#### [Assigned task]
Leave out the pictures, and quote exactly the lines running from the one with "Task: Click the red icon on the data panel" through the last line of the entries below.

(Collection entries)
-=-=-=-=-

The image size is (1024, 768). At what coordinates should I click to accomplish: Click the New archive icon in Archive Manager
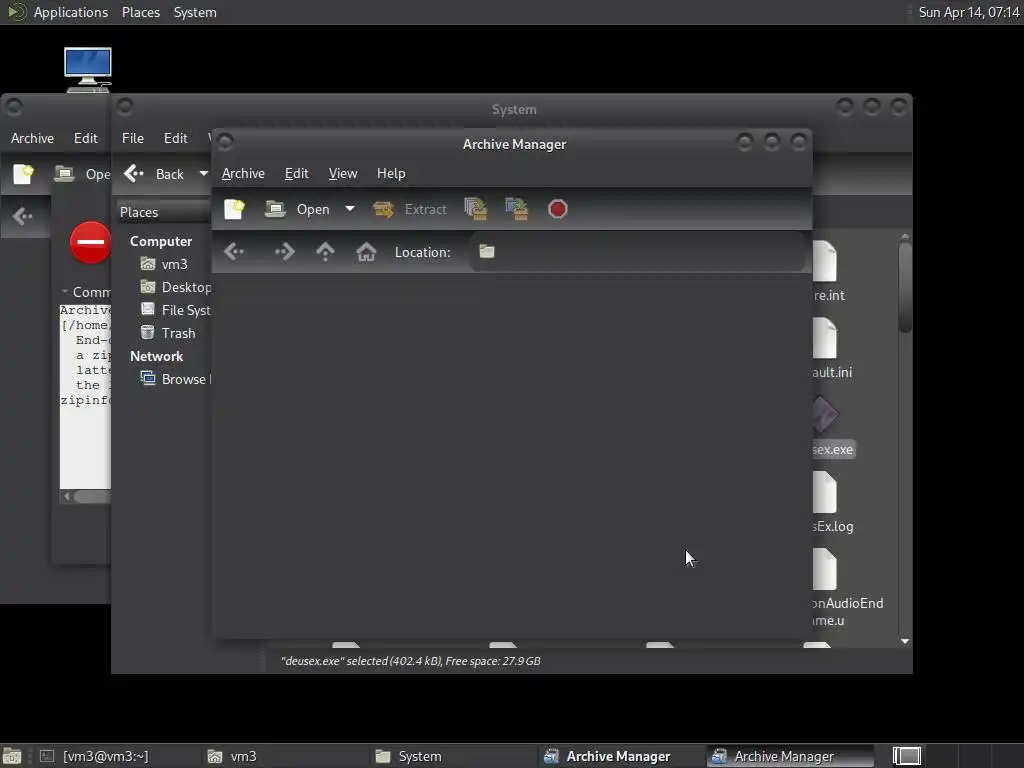234,209
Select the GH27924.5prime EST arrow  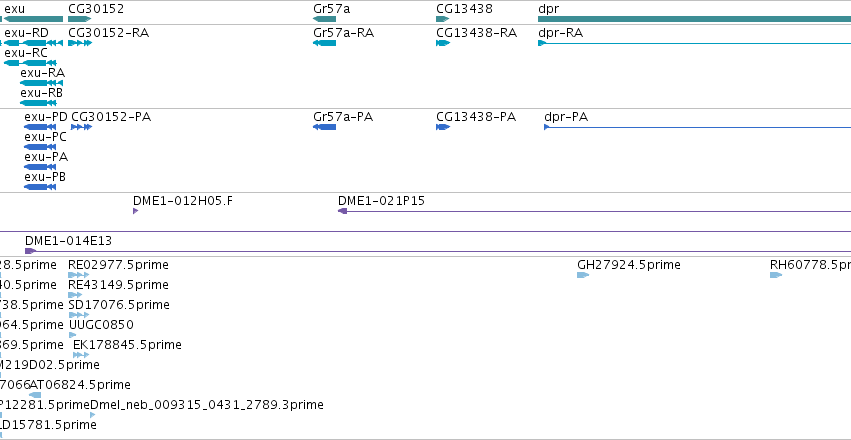[583, 275]

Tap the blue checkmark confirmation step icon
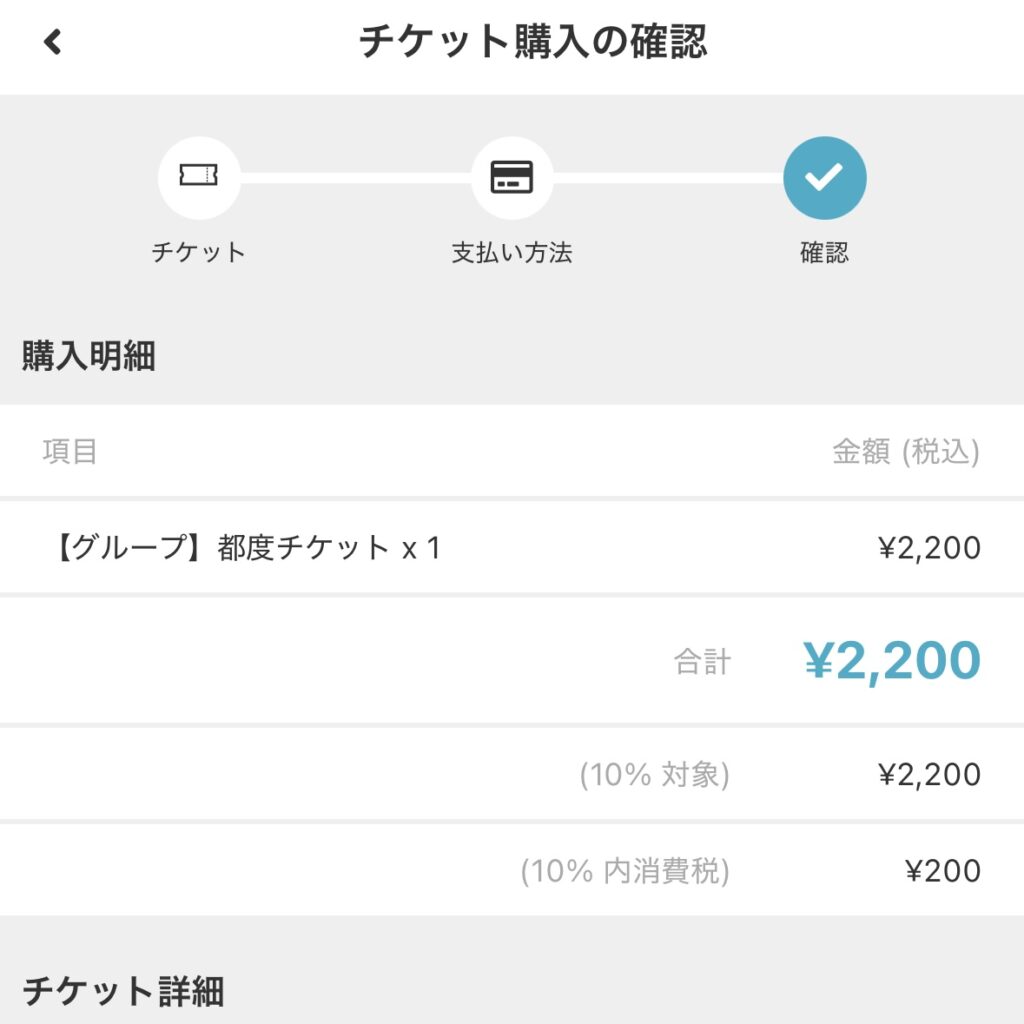(825, 178)
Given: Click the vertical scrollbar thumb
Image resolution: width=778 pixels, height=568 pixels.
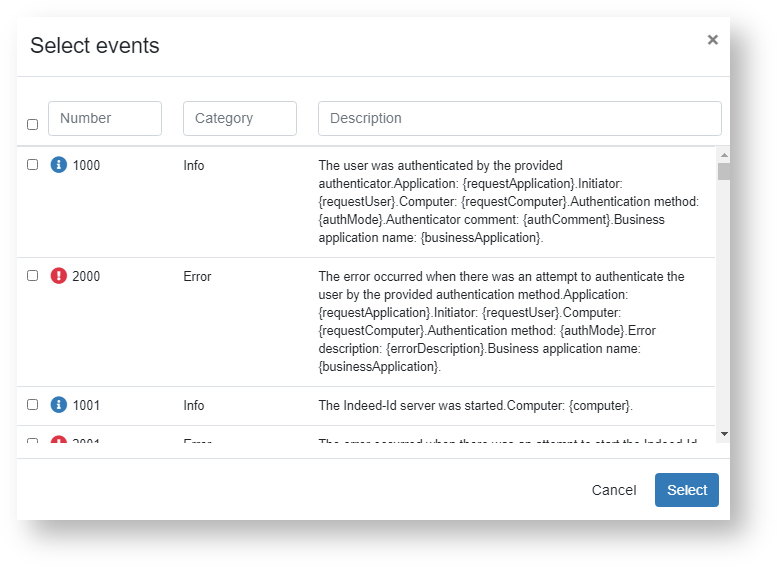Looking at the screenshot, I should (x=724, y=171).
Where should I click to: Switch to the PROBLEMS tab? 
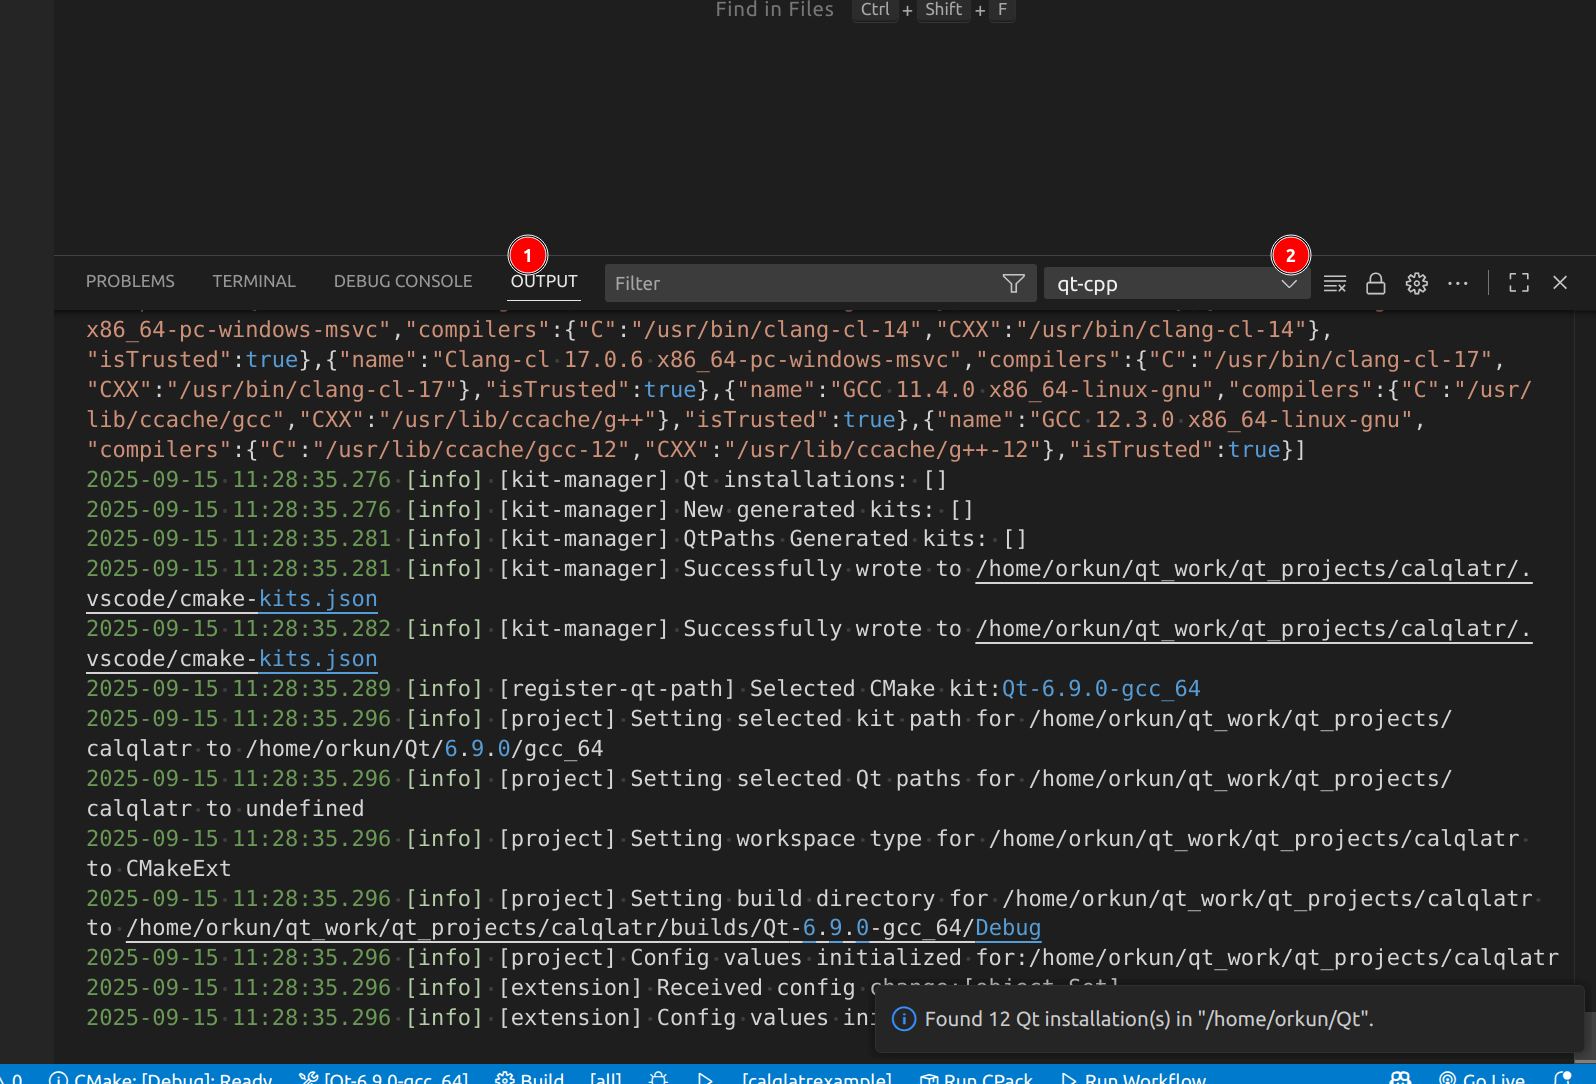[130, 282]
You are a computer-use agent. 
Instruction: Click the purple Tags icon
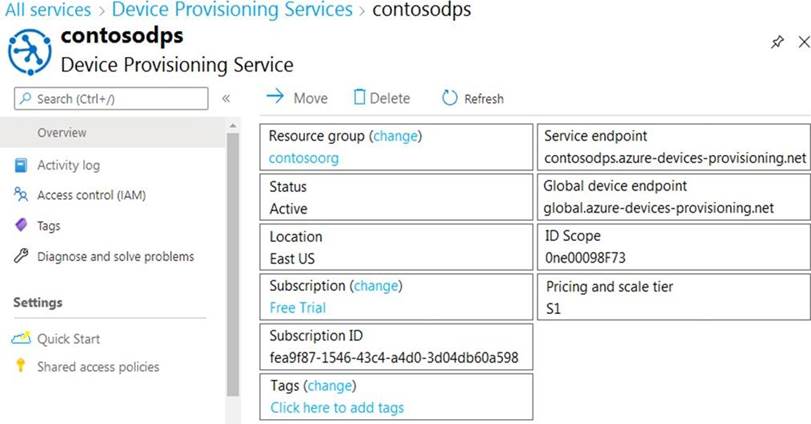point(20,226)
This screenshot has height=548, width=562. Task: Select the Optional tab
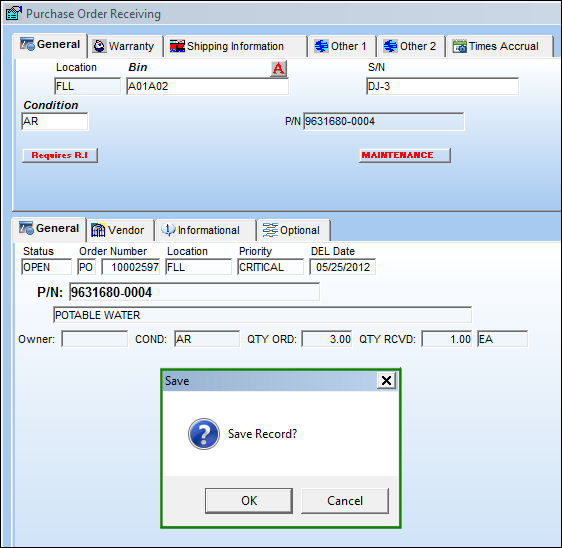click(x=291, y=230)
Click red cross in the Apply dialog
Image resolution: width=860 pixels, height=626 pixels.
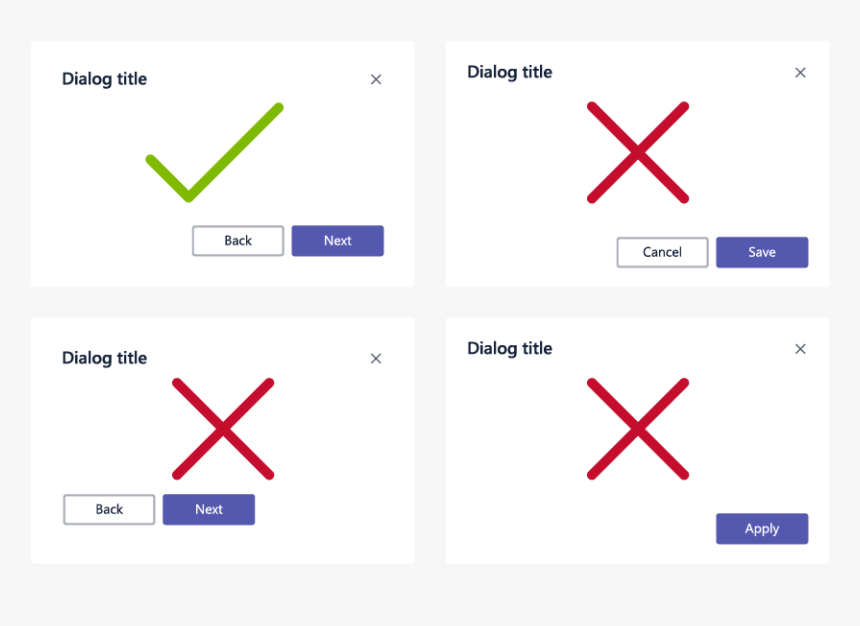point(638,429)
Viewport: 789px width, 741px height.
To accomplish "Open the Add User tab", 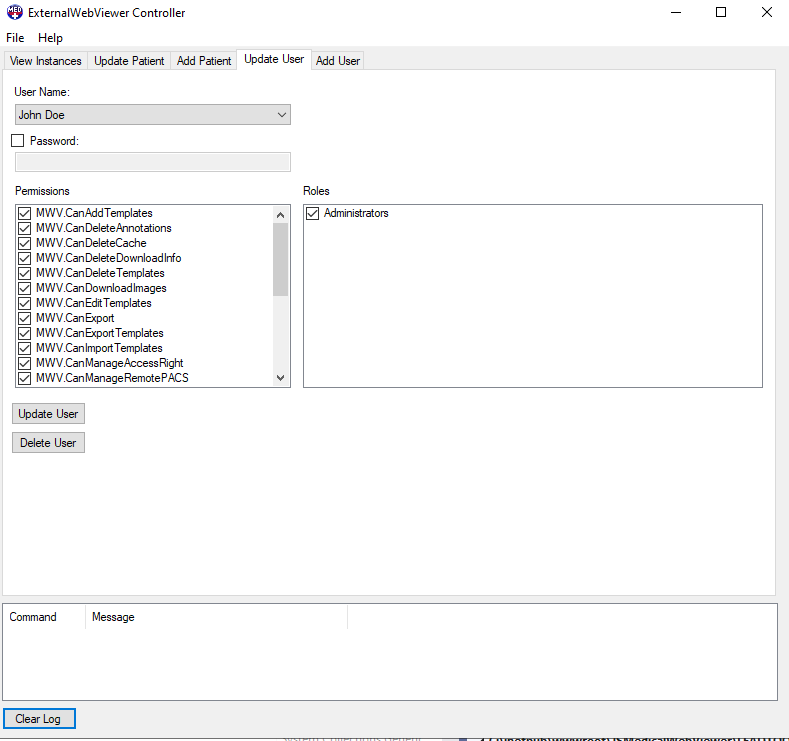I will 338,61.
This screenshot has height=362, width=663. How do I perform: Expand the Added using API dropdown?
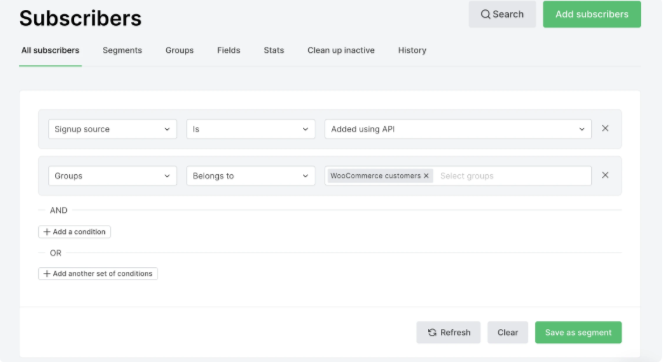click(458, 129)
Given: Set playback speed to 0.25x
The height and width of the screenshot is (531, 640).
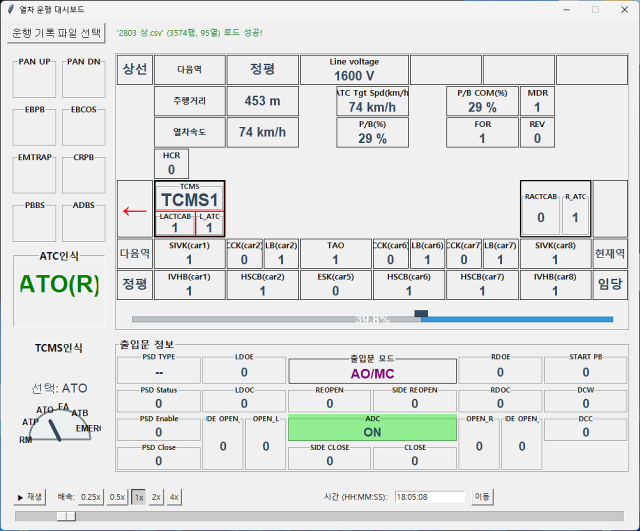Looking at the screenshot, I should [91, 496].
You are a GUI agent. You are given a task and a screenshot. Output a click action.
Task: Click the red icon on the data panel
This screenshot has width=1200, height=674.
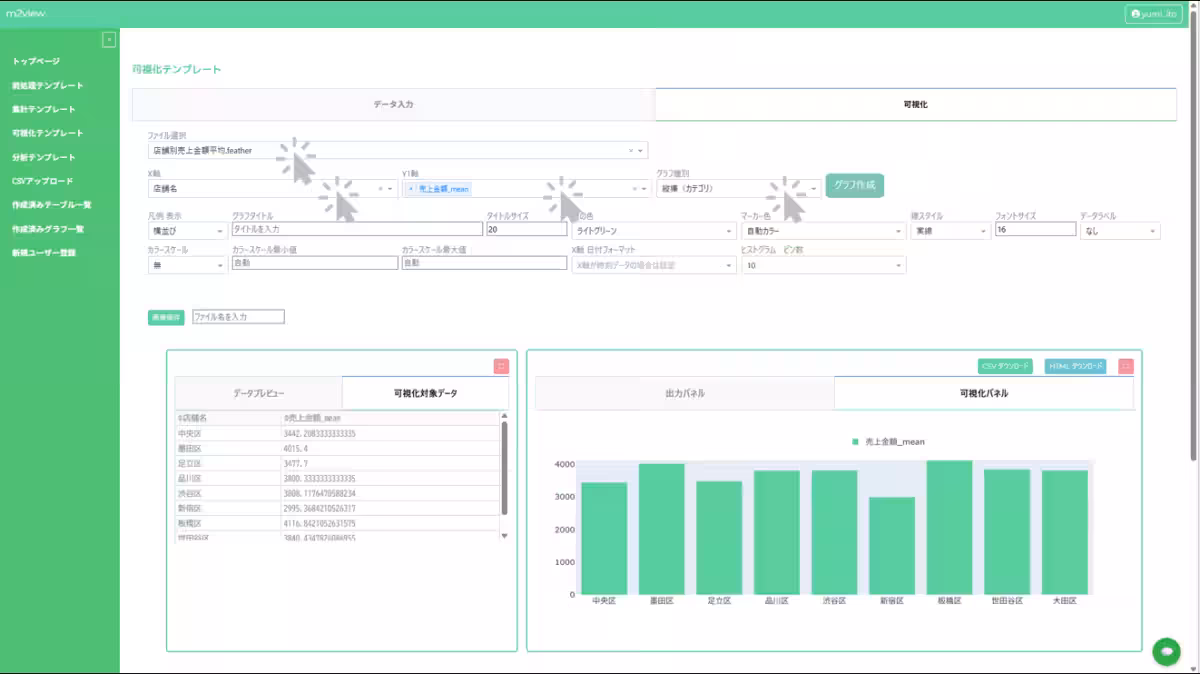[501, 367]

-=-=-=-=-

#### [Response]
Task: Click the red icon on the data panel
This screenshot has width=1200, height=674.
[501, 367]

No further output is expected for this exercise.